Roger Davies (Chile 2019, Argentina 2022, Mexico 2024)
Professor Roger Davies is the Professor Emeritus Philip Wetton Chair of Astrophysics at the University of Oxford.
He grew up in North Lincolnshire and read Physics at University College London. He started research working on galaxy dynamics in Cambridge in the 1970s after which he moved to California before spending 6 years on the staff of the US National Observatory in Tucson, Arizona. As part of the “7 Samurai” team he worked out a new way of measuring the distances to galaxies and discovered the “Great Attractor”, a huge concentration of galaxy clusters in the southern sky. He moved to Oxford in 1988 to lead the UK's participation in the construction of the 8m Gemini telescopes in Hawaii and Chile. In 1994 he took up the post of Professor of Astronomy at Durham University returning to Oxford in 2002 where he was Chairman of the Physics Department and then Head of Astrophysics. He is the founding Director of the Hintze Centre for Astrophysical Surveys. He was elected President of the European Astronomical Society in 2017. He is a Fellow of University College London and holds an Honorary Degree from Claude Bernard University in Lyon, France, and is a member of the Academia Europaea. He was awarded the Hoyle Medal by the Institute of Physics in 2021 for seminal contributions to understanding the nature and evolution of early-type galaxies and developing their use as cosmological probes.

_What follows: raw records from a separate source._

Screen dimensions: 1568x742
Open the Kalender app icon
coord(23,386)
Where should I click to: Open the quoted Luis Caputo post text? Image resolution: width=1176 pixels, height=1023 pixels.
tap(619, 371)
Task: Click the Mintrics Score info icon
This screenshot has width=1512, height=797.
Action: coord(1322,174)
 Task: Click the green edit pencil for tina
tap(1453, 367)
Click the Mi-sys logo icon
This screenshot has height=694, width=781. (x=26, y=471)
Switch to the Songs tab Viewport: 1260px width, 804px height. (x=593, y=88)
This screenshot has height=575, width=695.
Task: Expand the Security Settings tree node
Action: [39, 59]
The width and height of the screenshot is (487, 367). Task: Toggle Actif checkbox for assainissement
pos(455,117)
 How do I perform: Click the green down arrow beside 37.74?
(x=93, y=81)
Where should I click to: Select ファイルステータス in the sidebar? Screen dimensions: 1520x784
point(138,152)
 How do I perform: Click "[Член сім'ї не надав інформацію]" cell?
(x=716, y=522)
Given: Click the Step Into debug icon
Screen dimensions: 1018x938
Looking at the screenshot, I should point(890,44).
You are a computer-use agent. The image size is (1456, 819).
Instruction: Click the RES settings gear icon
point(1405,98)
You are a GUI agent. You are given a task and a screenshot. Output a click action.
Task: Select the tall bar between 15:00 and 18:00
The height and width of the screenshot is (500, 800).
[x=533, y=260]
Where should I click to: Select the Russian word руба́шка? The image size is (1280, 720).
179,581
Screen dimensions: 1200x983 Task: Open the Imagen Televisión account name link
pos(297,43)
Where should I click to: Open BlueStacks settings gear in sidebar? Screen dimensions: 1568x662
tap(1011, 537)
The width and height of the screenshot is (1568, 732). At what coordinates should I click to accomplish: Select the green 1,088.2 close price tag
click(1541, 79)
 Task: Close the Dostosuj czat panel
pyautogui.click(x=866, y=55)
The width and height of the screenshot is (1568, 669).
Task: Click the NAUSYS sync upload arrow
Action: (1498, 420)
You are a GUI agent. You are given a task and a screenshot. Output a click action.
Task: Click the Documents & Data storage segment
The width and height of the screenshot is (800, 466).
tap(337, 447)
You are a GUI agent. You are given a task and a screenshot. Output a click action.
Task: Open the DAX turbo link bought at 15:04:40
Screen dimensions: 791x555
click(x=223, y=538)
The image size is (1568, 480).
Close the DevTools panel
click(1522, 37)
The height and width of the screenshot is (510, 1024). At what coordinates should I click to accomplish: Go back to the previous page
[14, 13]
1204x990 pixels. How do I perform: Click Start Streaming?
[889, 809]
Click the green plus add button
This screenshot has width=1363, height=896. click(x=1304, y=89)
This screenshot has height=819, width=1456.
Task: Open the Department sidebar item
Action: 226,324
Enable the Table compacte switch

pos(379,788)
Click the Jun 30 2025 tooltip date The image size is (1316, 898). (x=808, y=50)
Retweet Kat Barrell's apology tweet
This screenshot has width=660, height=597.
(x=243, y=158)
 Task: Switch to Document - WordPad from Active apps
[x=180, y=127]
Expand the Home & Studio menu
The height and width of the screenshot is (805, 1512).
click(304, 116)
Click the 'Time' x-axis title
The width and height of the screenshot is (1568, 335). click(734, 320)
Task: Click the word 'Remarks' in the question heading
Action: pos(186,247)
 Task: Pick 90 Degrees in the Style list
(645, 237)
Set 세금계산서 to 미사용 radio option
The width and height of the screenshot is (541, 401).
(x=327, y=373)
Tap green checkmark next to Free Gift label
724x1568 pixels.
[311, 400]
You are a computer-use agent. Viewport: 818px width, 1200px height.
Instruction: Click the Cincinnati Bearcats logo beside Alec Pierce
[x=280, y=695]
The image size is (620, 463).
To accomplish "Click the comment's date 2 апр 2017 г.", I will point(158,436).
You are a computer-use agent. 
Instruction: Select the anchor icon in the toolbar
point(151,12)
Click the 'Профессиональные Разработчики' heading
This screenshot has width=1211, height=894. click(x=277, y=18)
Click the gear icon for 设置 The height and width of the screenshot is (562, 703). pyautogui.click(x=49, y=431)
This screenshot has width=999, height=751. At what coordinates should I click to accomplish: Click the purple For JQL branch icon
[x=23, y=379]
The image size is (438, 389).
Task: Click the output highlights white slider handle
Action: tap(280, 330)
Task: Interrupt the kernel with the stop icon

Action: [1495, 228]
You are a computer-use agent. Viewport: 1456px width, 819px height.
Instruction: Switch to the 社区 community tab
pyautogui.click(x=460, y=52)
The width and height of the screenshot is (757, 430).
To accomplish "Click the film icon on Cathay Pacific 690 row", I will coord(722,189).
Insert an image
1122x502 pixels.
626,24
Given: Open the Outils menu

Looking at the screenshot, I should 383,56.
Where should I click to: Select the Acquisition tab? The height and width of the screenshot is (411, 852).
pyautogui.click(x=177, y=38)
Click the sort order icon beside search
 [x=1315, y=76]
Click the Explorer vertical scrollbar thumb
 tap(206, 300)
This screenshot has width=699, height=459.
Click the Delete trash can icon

Nicholas James (Peru 2018)
Dr Nicholas James is Director of Studies in Social Anthropology at Magdalene College, Cambridge.
He has worked on the archaeology and history of indigenous American traditions, including Inca imperialism, throughout his career. He sees this itinerary, which includes several fascinating pre-Inca sites not normally visited on a trip to Peru, as an opportunity to explore and assess the history of the region’s inhabitants and their relationship with the landscape over the millennia. Dr James, a veteran of Latin American tours, will give a series of short and informal lectures during the trip and be on hand to highlight and discuss the latest research both in his department at Cambridge and on the areas visited.
Alex Herrera (Colombia 2018)
Dr Alexander Herrera (Cantab.) is Associate Professor at the Department of Art History, Universidad de los Andes, Colombia.
Alex Herrera knows all of Colombia’s archaeological parks and is well acquainted with the cultures and history of the broader region. He regularly leads study trips, directs research on collections, and brings together artists and scholars at specialist meetings.
A Cambridge graduate, he specialises in the prehistory of the central Andes region from a socio-ecologic perspective, having conducted field research in Bolivia, Peru and Colombia. He is currently writing Water Ancestors and Memory, a summary of 15 years’ work on the technical and symbolic dimensions of water management. He has also been working to apply knowledge derived from ancient techniques to rural development today. Alex is an engaging and inspiring guide to fascinating and little-visited cultures and regions.